IPOTESI MUTUO. «Ci auguriamo che ci siano offerenti alla quarta gara che ci permettano di salvare la società», spiega Gabriele Di Natale, liquidatore della Gran Sasso Teramano, «se così non fosse dovrò valutare se ci sono i presupposti per un ultimo e definitivo quinto bando, ma solo se il prezzo di vendita delle attrezzature, ulteriormente ridotto, non è inferiore al debito e quindi la gara è consentita dalla legge. Il rammarico», prosegue, «è che finora non c’è stato alcun interesse, nonostante le sollecitazioni, dal mondo imprenditoriale abruzzese per valutare un impegno sul territorio che salvi la stazione. Se non vendiamo gli impianti? Spero che riusciamo a ottenere un mutuo trentennale». Dopo il diniego al finanziamento per ristrutturare il debito della Gran Sasso Teramano richiesto alla Cassa depositi e prestiti del ministero dell’Economia e Finanze (la Cassa non può finanziare una società a partecipazione pubblica come è la Gts, ma solo enti pubblici), Di Natale è in attesa di una risposta da un istituto di credito privato per ottenere un mutuo trentennale con la garanzia contestuale di un bando di gestione per lo stesso lasso di tempo.
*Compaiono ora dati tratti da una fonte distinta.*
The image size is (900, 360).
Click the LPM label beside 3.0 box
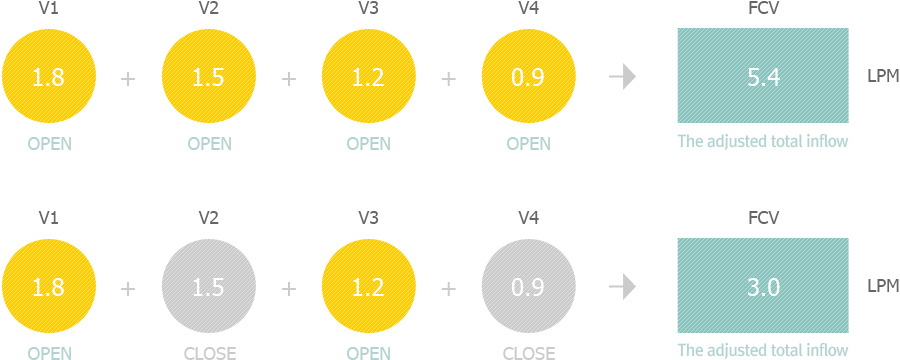[883, 285]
ZENNARO. Nel frattempo il deputato del gruppo misto Antonio Zennaro ha chiesto la convocazione di un tavolo istituzionale al presidente della Provincia Diego Di Bonaventura per valutare soluzioni. «Se non c’è la vendita del lotto incorriamo in una procedura concorsuale dai tempi biblici e con la stazione che resterebbe chiusa per anni», dice Zennaro, «la Provincia o la Regione, che sono soci della Gran Sasso Teramano ed enti pubblici strutturati, potrebbero acquistare gli impianti e far ricorso al mutuo della Cassa depositi e prestiti che ha dato la propria disponibilità. Qualora fosse necessario mi faccio promotore di un’interlocuzione con lo Stato per chiedere risorse straordinarie e aggiuntive».